Le Gynocide-2 ; Gazalé

Pour la fillette qui aura eu la chance de ne pas mourir in utero, la partie ne sera pas facile. Quand l’option choisie pour sceller son sort n’est pas, tout simplement, celle de l’abandon dans un orphelinat-mouroir, elle devra se faire discrète au moment des rituels de deuil qui accompagnent sa naissance, au poison versé dans le biberon, au grain de riz étouffeur ou au linge imbibé d’éther et grandir sans l’apport de protéinique et le suivi médical réservés à ses frères, pour ne parler que des traitements différentiels portant sur le droit à la vie et à la santé, les autres discriminations pouvant presque passer par comparaison, pour secondaires. Pourtant, le fait de ne pas avoir d’existence légale, comme c’est le cas de millions de petites chinoises, constitue aussi, outre un immense handicap en terme d’intégration sociale, un facteur important de risque sanitaire.
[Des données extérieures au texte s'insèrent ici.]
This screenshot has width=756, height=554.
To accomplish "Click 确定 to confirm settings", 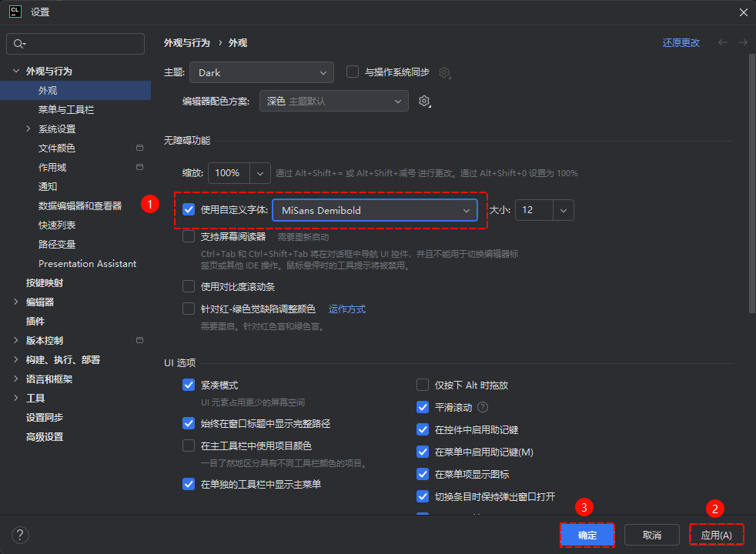I will click(587, 535).
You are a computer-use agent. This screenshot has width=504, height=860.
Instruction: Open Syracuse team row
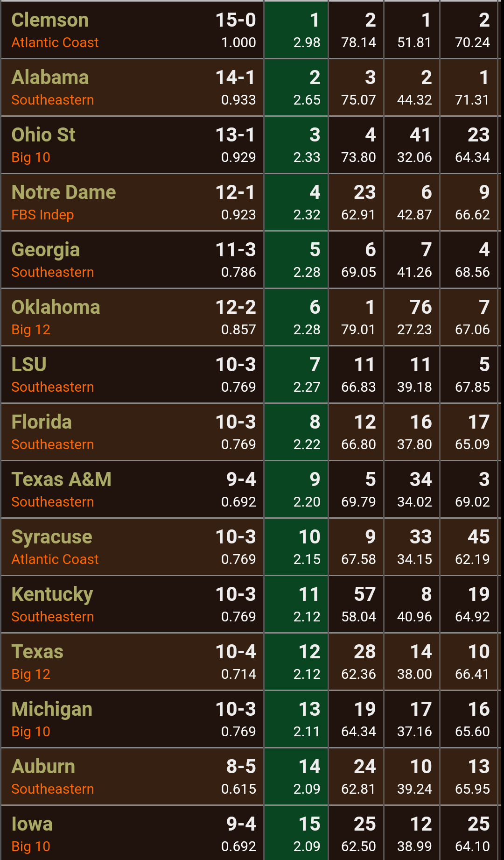point(251,547)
Car comment soigner une petite fille qui n’a pas de nom ?

Mais le pire est à venir, quand elle sera devenue adulte, car au moindre prétexte, elle risque d’être victime d’un crime dit d’«honneur», comme 5000 autres femmes par an dans le monde. Dans un article intitulé «Au nom de l’«honneur» : crime dans le monde musulman1», la journaliste Sandiren Treiner, commentant un rapport alarmant2, précise «qu’il n’est en aucun cas besoin qu’une femme ait commis quelque acte jugé répréhensible pour être condamnée à mort». «Une suspicion ou une rumeur de «conduite immorale», sur simple allégation, suffit amplement, comme la fait de refuser un mariage arrangé ou de recevoir un appel téléphonique d’un homme. Dans quantité de pays au Moyen-orient, d’Asie du sud et d’Amérique latine, «la mort, sanction suprême, est décidée par le collectif famillial ou le conseil du village en vertu du droit coutumier et ne souffre aucune objection».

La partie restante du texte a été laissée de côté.